News
Thursday, May 24, 2007
It’s time for talks with Taliban: West should learn from us:
Musharraf
* President says Pakistan played no role in creating
Taliban
Daily Times Monitor
LAHORE:
President General Pervez Musharraf said in an interview with The Globe
and Mail that talks with the Taliban and other opposition may be necessary
to bring stability to Afghanistan.
“We have to have a multipronged strategy. In Afghanistan
it is only the military strategy which is working now,” Gen
Musharraf said, adding that peace could not come from the barrel of
a gun.
“[The] political element is the negotiations between
warring factions. Who are the warring factions? Warring factions are
the Afghan government and the coalition forces on one side and the
militant Taliban and even non-Taliban ... so some form of negotiations
between these two.”
“Maybe, there are groups who want to give up militancy
and negotiate ... so I can’t lay down whether you negotiate
with the Taliban, but [if] they want to go on fighting, you don’t
negotiate with them, take a military angle.
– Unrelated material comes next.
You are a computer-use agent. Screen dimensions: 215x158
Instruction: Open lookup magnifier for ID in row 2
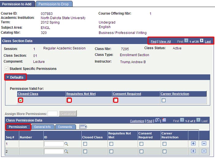click(66, 151)
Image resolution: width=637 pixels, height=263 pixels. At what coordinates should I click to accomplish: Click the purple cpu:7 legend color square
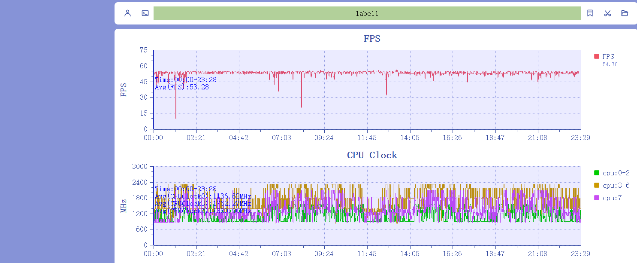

You negotiate, you develop
contacts with people who are not for fighting.”
Gen Musharraf insisted that Pakistan was the only country
that had a military, political, developmental and administrative strategy
to defeat extremism.
“I would tell everyone: Come and learn from us.
We are sitting here knowing exactly what is happening on ground,”
he said. “You sitting in the West don’t know anything.
So, don’t teach me, come and learn from us. Come and understand
the environment. And then decide on what has to be done and what doesn’t
have to be done. We are doing more than any other country in the world.”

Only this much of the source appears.